(Items from a dataset)
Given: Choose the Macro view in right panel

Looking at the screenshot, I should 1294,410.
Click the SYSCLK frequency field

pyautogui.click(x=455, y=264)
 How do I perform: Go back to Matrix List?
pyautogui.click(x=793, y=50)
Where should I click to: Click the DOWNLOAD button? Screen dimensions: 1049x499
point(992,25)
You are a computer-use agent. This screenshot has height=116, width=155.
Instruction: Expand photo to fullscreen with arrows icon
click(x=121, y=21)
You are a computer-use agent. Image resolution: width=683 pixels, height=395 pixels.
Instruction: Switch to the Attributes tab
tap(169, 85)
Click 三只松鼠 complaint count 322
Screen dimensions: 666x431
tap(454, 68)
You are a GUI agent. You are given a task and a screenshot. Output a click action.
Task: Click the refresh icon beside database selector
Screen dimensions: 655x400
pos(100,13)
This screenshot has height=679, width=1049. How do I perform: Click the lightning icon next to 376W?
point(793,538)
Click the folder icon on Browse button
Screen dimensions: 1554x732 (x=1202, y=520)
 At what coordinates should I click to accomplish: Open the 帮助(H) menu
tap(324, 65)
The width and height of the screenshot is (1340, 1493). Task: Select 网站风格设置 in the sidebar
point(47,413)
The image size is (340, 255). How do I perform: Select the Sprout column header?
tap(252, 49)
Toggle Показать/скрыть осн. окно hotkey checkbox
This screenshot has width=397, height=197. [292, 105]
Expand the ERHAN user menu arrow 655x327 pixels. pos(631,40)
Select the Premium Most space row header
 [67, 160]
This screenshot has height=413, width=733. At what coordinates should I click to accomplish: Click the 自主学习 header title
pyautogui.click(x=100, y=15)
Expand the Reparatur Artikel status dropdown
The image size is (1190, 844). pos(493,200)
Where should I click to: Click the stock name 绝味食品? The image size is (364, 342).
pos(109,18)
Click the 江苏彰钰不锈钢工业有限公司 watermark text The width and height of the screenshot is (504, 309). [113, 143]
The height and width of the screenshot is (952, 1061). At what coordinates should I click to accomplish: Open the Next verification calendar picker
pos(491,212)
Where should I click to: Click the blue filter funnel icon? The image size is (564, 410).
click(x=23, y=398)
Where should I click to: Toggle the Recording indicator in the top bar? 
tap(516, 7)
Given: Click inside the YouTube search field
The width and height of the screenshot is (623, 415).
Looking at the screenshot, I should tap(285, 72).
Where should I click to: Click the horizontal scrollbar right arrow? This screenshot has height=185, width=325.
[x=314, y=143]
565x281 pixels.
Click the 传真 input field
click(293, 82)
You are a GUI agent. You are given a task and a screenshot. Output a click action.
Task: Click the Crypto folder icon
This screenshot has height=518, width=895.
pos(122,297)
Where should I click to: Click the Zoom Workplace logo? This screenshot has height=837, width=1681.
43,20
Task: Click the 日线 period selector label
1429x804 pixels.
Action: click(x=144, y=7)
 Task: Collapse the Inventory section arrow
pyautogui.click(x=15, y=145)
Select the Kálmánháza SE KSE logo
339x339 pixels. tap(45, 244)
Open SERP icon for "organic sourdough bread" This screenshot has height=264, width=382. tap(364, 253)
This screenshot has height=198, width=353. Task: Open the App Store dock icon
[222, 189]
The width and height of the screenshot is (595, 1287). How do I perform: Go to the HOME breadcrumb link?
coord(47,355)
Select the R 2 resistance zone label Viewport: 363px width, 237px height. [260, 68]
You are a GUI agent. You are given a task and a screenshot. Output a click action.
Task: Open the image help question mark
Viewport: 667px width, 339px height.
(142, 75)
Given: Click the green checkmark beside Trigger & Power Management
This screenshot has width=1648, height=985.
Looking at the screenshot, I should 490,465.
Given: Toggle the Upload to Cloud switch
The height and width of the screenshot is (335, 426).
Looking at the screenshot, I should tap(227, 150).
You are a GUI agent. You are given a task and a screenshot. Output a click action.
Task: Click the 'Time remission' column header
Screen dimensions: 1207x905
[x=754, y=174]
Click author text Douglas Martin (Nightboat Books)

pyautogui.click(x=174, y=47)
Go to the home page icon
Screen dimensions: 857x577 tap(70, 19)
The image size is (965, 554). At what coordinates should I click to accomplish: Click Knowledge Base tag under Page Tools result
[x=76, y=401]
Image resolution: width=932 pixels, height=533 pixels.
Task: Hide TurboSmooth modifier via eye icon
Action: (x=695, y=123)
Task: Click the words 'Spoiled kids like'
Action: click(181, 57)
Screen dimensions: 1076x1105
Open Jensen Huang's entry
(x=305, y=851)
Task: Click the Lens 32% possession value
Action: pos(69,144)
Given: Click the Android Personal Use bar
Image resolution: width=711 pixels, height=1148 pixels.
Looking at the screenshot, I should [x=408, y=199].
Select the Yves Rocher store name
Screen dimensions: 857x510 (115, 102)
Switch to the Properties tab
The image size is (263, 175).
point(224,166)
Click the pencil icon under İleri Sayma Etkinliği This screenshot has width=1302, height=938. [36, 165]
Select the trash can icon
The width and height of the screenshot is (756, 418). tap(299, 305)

TASK DIRECTIONS ▸
For this exercise, please output exactly the lines above starting at the line with "Where should I click to: Toggle" and ending at the line with "Open SERP icon", ends included.

TASK RESPONSE ▸
Where should I click to: Toggle the Recording indicator in the top bar? 
tap(516, 7)
Given: Click inside the YouTube search field
The width and height of the screenshot is (623, 415).
Looking at the screenshot, I should tap(285, 72).
Where should I click to: Click the horizontal scrollbar right arrow? This screenshot has height=185, width=325.
[x=314, y=143]
565x281 pixels.
Click the 传真 input field
click(293, 82)
You are a GUI agent. You are given a task and a screenshot. Output a click action.
Task: Click the Crypto folder icon
This screenshot has height=518, width=895.
pos(122,297)
Where should I click to: Click the Zoom Workplace logo? This screenshot has height=837, width=1681.
43,20
Task: Click the 日线 period selector label
1429x804 pixels.
Action: click(x=144, y=7)
 Task: Collapse the Inventory section arrow
pyautogui.click(x=15, y=145)
Select the Kálmánháza SE KSE logo
339x339 pixels. tap(45, 244)
Open SERP icon for "organic sourdough bread" This screenshot has height=264, width=382. tap(364, 253)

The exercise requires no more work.